┌─ Material provided

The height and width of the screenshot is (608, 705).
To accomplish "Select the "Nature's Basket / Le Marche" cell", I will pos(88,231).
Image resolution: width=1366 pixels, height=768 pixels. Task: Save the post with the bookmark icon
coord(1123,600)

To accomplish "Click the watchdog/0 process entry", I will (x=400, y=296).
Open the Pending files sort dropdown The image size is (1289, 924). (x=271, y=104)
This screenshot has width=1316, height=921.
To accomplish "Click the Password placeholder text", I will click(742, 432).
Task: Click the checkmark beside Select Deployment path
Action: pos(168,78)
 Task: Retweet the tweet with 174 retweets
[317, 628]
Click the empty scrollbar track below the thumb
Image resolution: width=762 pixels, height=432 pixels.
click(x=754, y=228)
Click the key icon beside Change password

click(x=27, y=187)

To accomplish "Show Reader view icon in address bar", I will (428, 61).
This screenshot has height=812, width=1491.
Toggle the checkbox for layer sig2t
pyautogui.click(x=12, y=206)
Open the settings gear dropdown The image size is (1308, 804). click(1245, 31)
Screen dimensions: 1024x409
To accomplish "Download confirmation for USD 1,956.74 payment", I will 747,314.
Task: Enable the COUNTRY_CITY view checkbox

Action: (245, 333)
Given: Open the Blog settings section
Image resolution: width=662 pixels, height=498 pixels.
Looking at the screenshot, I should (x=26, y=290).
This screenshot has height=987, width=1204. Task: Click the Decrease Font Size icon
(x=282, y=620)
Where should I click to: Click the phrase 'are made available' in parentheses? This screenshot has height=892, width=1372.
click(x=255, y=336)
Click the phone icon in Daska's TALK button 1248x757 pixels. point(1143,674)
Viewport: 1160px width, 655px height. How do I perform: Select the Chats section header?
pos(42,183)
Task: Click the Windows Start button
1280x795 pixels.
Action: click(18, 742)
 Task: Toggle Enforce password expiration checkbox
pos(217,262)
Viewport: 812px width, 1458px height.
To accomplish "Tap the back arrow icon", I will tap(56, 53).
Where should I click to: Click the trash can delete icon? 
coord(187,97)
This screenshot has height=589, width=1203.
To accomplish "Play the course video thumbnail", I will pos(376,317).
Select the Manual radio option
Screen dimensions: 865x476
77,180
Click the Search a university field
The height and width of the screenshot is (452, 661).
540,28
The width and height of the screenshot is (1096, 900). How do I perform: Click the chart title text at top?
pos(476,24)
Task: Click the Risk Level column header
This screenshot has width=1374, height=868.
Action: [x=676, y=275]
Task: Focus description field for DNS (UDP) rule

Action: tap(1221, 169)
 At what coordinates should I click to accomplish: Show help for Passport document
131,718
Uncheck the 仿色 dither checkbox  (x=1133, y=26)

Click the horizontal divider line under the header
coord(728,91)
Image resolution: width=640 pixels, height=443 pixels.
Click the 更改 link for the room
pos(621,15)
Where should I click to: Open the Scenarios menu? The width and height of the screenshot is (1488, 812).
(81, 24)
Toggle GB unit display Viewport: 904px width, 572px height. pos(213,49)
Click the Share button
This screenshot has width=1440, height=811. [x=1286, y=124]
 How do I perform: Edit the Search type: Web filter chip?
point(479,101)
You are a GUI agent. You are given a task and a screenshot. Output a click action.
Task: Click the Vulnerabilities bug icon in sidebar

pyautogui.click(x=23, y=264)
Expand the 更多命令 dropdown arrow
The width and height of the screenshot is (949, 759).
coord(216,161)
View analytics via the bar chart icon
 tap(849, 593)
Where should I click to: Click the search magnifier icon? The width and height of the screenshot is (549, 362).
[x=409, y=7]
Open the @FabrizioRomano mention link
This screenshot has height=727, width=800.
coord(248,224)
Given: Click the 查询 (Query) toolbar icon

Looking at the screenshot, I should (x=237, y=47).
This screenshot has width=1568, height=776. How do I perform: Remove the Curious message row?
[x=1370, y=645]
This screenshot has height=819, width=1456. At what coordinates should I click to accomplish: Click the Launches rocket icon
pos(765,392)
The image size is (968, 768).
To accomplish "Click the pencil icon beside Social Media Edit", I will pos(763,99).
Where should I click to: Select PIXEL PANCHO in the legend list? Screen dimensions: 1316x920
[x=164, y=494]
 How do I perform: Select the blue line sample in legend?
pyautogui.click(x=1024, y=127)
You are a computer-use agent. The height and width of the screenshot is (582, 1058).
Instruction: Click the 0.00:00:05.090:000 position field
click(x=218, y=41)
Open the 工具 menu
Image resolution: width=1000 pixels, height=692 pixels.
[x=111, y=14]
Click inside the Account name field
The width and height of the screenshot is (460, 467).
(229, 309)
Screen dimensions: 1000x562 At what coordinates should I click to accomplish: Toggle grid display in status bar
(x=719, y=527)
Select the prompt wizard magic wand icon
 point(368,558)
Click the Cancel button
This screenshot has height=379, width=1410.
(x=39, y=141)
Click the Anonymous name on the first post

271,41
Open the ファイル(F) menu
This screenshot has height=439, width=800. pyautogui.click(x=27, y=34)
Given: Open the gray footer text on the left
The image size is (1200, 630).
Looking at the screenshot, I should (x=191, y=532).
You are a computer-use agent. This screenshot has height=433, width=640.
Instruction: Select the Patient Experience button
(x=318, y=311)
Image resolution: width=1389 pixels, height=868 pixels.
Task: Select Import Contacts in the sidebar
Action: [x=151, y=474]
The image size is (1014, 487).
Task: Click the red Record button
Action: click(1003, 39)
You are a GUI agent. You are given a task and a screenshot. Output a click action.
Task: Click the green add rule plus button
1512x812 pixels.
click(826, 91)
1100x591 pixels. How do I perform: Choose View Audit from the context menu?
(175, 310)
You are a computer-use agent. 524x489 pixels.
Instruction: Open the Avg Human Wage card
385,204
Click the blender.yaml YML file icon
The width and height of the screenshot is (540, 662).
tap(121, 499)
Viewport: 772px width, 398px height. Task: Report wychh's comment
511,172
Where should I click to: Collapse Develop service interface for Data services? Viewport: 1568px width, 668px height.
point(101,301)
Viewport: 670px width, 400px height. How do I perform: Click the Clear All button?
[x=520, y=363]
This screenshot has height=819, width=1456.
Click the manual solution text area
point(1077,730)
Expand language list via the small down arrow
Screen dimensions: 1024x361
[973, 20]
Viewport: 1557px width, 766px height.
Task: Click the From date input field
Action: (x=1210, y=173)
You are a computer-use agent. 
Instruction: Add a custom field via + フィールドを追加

└─

What you need to do:
Could you copy out all of the items above word for word, keeping every line unchanged?

Full response:
The height and width of the screenshot is (608, 705).
To accomplish "Select the "Nature's Basket / Le Marche" cell", I will pos(88,231).
Image resolution: width=1366 pixels, height=768 pixels. Task: Save the post with the bookmark icon
coord(1123,600)

To accomplish "Click the watchdog/0 process entry", I will (x=400, y=296).
Open the Pending files sort dropdown The image size is (1289, 924). (x=271, y=104)
This screenshot has width=1316, height=921.
To accomplish "Click the Password placeholder text", I will click(742, 432).
Task: Click the checkmark beside Select Deployment path
Action: pos(168,78)
 Task: Retweet the tweet with 174 retweets
[317, 628]
Click the empty scrollbar track below the thumb
Image resolution: width=762 pixels, height=432 pixels.
click(x=754, y=228)
Click the key icon beside Change password

click(x=27, y=187)

To accomplish "Show Reader view icon in address bar", I will (428, 61).
This screenshot has height=812, width=1491.
Toggle the checkbox for layer sig2t
pyautogui.click(x=12, y=206)
Open the settings gear dropdown The image size is (1308, 804). click(1245, 31)
Screen dimensions: 1024x409
To accomplish "Download confirmation for USD 1,956.74 payment", I will 747,314.
Task: Enable the COUNTRY_CITY view checkbox

Action: (245, 333)
Given: Open the Blog settings section
Image resolution: width=662 pixels, height=498 pixels.
Looking at the screenshot, I should (x=26, y=290).
This screenshot has height=987, width=1204. Task: Click the Decrease Font Size icon
(x=282, y=620)
Where should I click to: Click the phrase 'are made available' in parentheses? This screenshot has height=892, width=1372.
click(x=255, y=336)
Click the phone icon in Daska's TALK button 1248x757 pixels. point(1143,674)
Viewport: 1160px width, 655px height. How do I perform: Select the Chats section header?
pos(42,183)
Task: Click the Windows Start button
1280x795 pixels.
Action: click(18, 742)
 Task: Toggle Enforce password expiration checkbox
pos(217,262)
Viewport: 812px width, 1458px height.
To accomplish "Tap the back arrow icon", I will tap(56, 53).
Where should I click to: Click the trash can delete icon? 
coord(187,97)
This screenshot has height=589, width=1203.
To accomplish "Play the course video thumbnail", I will pos(376,317).
Select the Manual radio option
Screen dimensions: 865x476
77,180
Click the Search a university field
The height and width of the screenshot is (452, 661).
540,28
The width and height of the screenshot is (1096, 900). How do I perform: Click the chart title text at top?
pos(476,24)
Task: Click the Risk Level column header
This screenshot has width=1374, height=868.
Action: [x=676, y=275]
Task: Focus description field for DNS (UDP) rule

Action: tap(1221, 169)
 At what coordinates should I click to accomplish: Show help for Passport document
131,718
Uncheck the 仿色 dither checkbox  (x=1133, y=26)

Click the horizontal divider line under the header
coord(728,91)
Image resolution: width=640 pixels, height=443 pixels.
Click the 更改 link for the room
pos(621,15)
Where should I click to: Open the Scenarios menu? The width and height of the screenshot is (1488, 812).
(81, 24)
Toggle GB unit display Viewport: 904px width, 572px height. pos(213,49)
Click the Share button
This screenshot has width=1440, height=811. [x=1286, y=124]
 How do I perform: Edit the Search type: Web filter chip?
point(479,101)
You are a GUI agent. You are given a task and a screenshot. Output a click action.
Task: Click the Vulnerabilities bug icon in sidebar

pyautogui.click(x=23, y=264)
Expand the 更多命令 dropdown arrow
The width and height of the screenshot is (949, 759).
coord(216,161)
View analytics via the bar chart icon
 tap(849, 593)
Where should I click to: Click the search magnifier icon? The width and height of the screenshot is (549, 362).
[x=409, y=7]
Open the @FabrizioRomano mention link
This screenshot has height=727, width=800.
coord(248,224)
Given: Click the 查询 (Query) toolbar icon

Looking at the screenshot, I should (x=237, y=47).
This screenshot has width=1568, height=776. How do I perform: Remove the Curious message row?
[x=1370, y=645]
This screenshot has height=819, width=1456. At what coordinates should I click to accomplish: Click the Launches rocket icon
pos(765,392)
The image size is (968, 768).
To accomplish "Click the pencil icon beside Social Media Edit", I will pos(763,99).
Where should I click to: Select PIXEL PANCHO in the legend list? Screen dimensions: 1316x920
[x=164, y=494]
 How do I perform: Select the blue line sample in legend?
pyautogui.click(x=1024, y=127)
You are a computer-use agent. The height and width of the screenshot is (582, 1058).
Instruction: Click the 0.00:00:05.090:000 position field
click(x=218, y=41)
Open the 工具 menu
Image resolution: width=1000 pixels, height=692 pixels.
[x=111, y=14]
Click inside the Account name field
The width and height of the screenshot is (460, 467).
(229, 309)
Screen dimensions: 1000x562 At what coordinates should I click to accomplish: Toggle grid display in status bar
(x=719, y=527)
Select the prompt wizard magic wand icon
 point(368,558)
Click the Cancel button
This screenshot has height=379, width=1410.
(x=39, y=141)
Click the Anonymous name on the first post

271,41
Open the ファイル(F) menu
This screenshot has height=439, width=800. pyautogui.click(x=27, y=34)
Given: Open the gray footer text on the left
The image size is (1200, 630).
Looking at the screenshot, I should (x=191, y=532).
You are a computer-use agent. This screenshot has height=433, width=640.
Instruction: Select the Patient Experience button
(x=318, y=311)
Image resolution: width=1389 pixels, height=868 pixels.
Task: Select Import Contacts in the sidebar
Action: [x=151, y=474]
The image size is (1014, 487).
Task: Click the red Record button
Action: click(1003, 39)
You are a GUI agent. You are given a task and a screenshot. Output a click action.
Task: Click the green add rule plus button
1512x812 pixels.
click(826, 91)
1100x591 pixels. How do I perform: Choose View Audit from the context menu?
(175, 310)
You are a computer-use agent. 524x489 pixels.
Instruction: Open the Avg Human Wage card
385,204
Click the blender.yaml YML file icon
The width and height of the screenshot is (540, 662).
tap(121, 499)
Viewport: 772px width, 398px height. Task: Report wychh's comment
511,172
Where should I click to: Collapse Develop service interface for Data services? Viewport: 1568px width, 668px height.
point(101,301)
Viewport: 670px width, 400px height. How do I perform: Click the Clear All button?
[x=520, y=363]
This screenshot has height=819, width=1456.
Click the manual solution text area
point(1077,730)
Expand language list via the small down arrow
Screen dimensions: 1024x361
[973, 20]
Viewport: 1557px width, 766px height.
Task: Click the From date input field
Action: (x=1210, y=173)
You are a computer-use agent. 
Instruction: Add a custom field via + フィールドを追加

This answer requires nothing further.